Epicardial FSTL1 reconstitution regenerates the adult mammalian heart.

Journal: 
Nature
Publication Year: 
2015
Authors: 
Ke Wei
Vahid Serpooshan
Cecilia Hurtado
Marta Diez-Cunado
Mingming Zhao
Sonomi Maruyama
Wenhong Zhu
Giovanni Fajardo
Michela Noseda
Kazuto Nakamura
Xueying Tian
Qiaozhen Liu
Andrew Wang
Yuka Matsuura
Paul Bushway
Wenqing Cai
Alex Savchenko
Morteza Mahmoudi
Michael D Schneider
Maurice J B van den Hoff
Manish J Butte
Phillip C Yang
Kenneth Walsh
Bin Zhou
Daniel Bernstein
Mark Mercola
Pilar Ruiz-Lozano
PubMed link: 
26375005
Public Summary: 
The human heart does not effectively regenerate after injury such as after myocardial infarction. Consequently, myocardial infarction is a major cause of human mortality worldwide. Thus, identifying possible therapeutics that can stimulate regeneration would be of enormous importance. We found that a variant of a natural protein known as Fstl1 protein (FSTL1) can improve heart function and decrease mortality in both mouse and pig models of myocardial infarction. Thus, we propose that FSTL1 therapy could be an effective way to reverse myocardial death and remodelling following myocardial infarction in humans.
Scientific Abstract: 
The elucidation of factors that activate the regeneration of the adult mammalian heart is of major scientific and therapeutic importance.
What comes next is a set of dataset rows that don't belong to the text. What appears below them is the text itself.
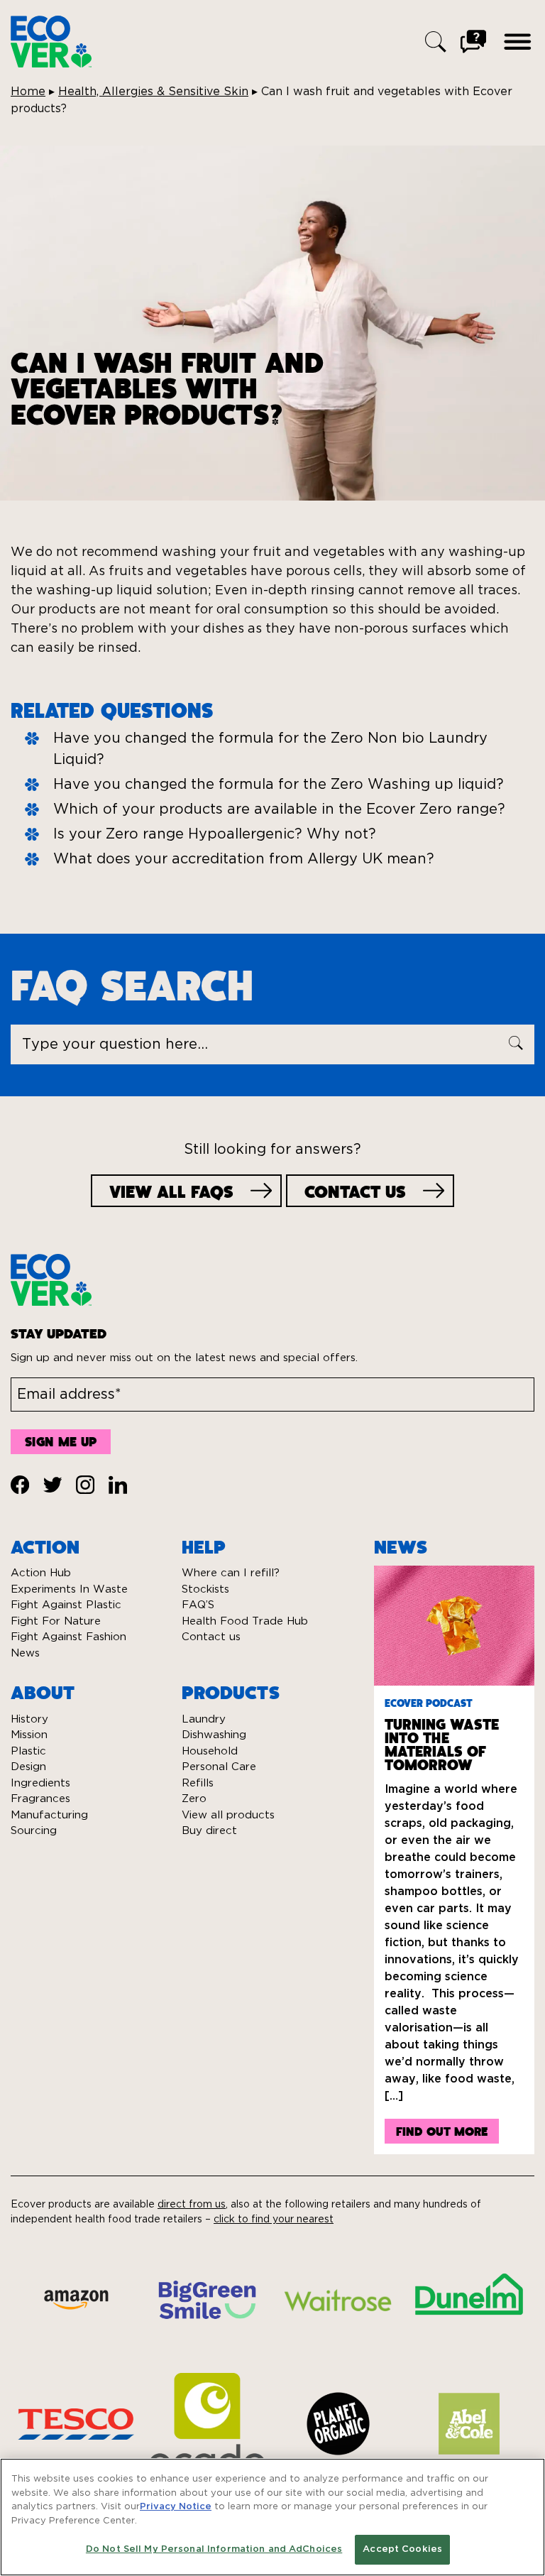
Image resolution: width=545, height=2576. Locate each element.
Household (210, 1751)
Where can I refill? (231, 1573)
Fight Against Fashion (68, 1637)
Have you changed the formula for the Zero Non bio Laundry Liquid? (270, 749)
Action (45, 1545)
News (25, 1653)
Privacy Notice (175, 2506)
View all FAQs (171, 1190)
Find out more (442, 2130)
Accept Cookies (402, 2549)
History (29, 1719)
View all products (228, 1815)
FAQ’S (198, 1605)
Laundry (204, 1719)
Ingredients (40, 1783)
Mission (29, 1735)
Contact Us (355, 1190)
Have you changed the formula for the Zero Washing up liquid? (278, 784)
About (43, 1691)
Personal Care (219, 1767)
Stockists (205, 1589)
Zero (194, 1799)
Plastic (28, 1751)
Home (28, 91)
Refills (198, 1783)
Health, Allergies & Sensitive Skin (153, 91)
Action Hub (41, 1573)
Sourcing (34, 1830)
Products (231, 1691)
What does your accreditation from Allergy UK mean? (243, 859)
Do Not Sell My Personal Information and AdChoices (214, 2549)
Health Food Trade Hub (245, 1621)
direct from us (192, 2205)
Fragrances (40, 1799)
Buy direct (209, 1830)
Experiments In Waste (69, 1589)
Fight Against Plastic (66, 1605)
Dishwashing (214, 1735)
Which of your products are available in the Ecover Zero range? (279, 809)
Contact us (211, 1637)
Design (28, 1767)
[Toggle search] (435, 42)
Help (204, 1545)
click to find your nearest (274, 2220)
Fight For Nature (56, 1621)
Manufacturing (49, 1815)
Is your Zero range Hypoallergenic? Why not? (214, 834)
Here we found that epicardial cells contain a potent cardiogenic activity identified as follistatin-like 1 (Fstl1). Epicardial Fstl1 declines following myocardial infarction and is replaced by myocardial expression. Myocardial Fstl1 does not promote regeneration, either basally or upon transgenic overexpression. Application of the human Fstl1 protein (FSTL1) via an epicardial patch stimulates cell cycle entry and division of pre-existing cardiomyocytes, improving cardiac function and survival in mouse and swine models of myocardial infarction. The data suggest that the loss of epicardial FSTL1 is a maladaptive response to injury, and that its restoration would be an effective way to reverse myocardial death and remodelling following myocardial infarction in humans.